Today’s Catholic schoolteachers increasingly are adopting a program called Catechesis of the Good Shepherd, a learning system developed in Rome by religious scholar Sofia Cavalletti and her Montessori collaborator, Gianna Gobbi. Catechesis of the Good Shepherd teaches young, preschool children in 37 different countries about the tenets of the Catholic faith and reaches children as young as 2 years old.
“Little children really have the capacity for love, and the best period in their lives to teach the love of Christ is before the age of three,” said Denise Senzig, early childhood director at the Mission Basilica School. “We miss out when we wait until some of the sacraments are introduced in second grade.”
The Good Shepherd program incorporates Bible study, hands-on sacred objects like rosaries, and lessons that encourage young children to learn their faith. Classes are held in a special classroom called an atrium that features a sacred space for children to pray.
“We teach children about the Mass using the proper language and items such as chalices,” explained Patti Abeyta, preschool director of Christ Cathedral Academy. “Three- to five-year-olds can sit still and absorb the names and purpose of the items. Hands-on learning promotes dialog at school and with their families.”
At home, parents should have crucifixes on the walls, rosaries available for prayer, and religious books to read, some of which should be reserved especially for quiet reading during Mass.
“With young children, religious instruction starts in the home with the awareness that they are surrounded by things to remind them that God is there,” Abeyta said. “We tell them that God made the world so we’re not going to throw trash in our neighborhood; we’re going to speak kindly to our friends, who were made by Him; we’re going to do the right things because that’s what He wants.”

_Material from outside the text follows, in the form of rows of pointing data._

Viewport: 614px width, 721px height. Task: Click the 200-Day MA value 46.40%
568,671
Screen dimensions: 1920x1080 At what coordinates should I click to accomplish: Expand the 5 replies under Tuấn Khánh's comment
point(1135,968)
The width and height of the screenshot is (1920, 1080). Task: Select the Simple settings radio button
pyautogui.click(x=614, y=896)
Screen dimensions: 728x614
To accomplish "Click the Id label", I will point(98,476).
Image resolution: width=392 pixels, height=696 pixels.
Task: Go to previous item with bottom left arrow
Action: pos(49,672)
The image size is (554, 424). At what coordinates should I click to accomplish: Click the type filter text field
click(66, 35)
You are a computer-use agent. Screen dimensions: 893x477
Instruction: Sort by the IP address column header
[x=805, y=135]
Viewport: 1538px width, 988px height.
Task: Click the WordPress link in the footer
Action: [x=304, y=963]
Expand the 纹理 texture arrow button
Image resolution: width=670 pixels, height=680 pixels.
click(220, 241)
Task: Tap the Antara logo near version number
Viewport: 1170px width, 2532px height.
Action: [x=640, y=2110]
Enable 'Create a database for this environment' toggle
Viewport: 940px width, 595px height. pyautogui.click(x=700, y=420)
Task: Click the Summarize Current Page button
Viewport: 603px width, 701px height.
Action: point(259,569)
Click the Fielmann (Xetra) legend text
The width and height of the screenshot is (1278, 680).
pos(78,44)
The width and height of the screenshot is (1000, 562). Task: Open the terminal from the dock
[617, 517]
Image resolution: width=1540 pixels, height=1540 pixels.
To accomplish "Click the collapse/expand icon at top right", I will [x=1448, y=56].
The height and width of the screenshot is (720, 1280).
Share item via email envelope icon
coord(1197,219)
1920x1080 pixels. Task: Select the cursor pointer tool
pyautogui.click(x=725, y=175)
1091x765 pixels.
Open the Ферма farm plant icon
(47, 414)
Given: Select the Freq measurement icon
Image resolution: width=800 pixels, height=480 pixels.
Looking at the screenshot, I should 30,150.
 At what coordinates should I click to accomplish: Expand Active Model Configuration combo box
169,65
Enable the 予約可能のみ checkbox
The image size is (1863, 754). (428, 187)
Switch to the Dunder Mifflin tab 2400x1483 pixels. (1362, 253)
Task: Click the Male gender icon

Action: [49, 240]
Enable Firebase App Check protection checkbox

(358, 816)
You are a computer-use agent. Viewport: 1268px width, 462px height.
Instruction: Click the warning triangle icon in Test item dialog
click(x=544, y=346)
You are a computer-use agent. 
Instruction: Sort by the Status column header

The concepts of God, the Holy Trinity, and Jesus can be instilled as young children help the family prepare for Jesus’ birth at Christmas, for his suffering during Lent and His resurrection during Lent and at Easter.
“It’s never too early to surround the child with faith experiences, said Sally Todd, the Diocese of Orange’s associate superintendent of schools. “We can take them to Mass and introduce who God our heavenly Father is. Even small children can kneel down by their beds to pray before sleep, say prayers before meals, and read Bible stories with their parents.”
Their understanding of spiritual complexities develops over time, Todd noted. “A child may not grasp something immediately, but repeating the concepts helps their understanding evolve.”
Children have a natural spirituality, Senzig said. “They know God and yearn for a relationship with Him. It’s not a concept that’s above them at such a young age – it’s very natural.”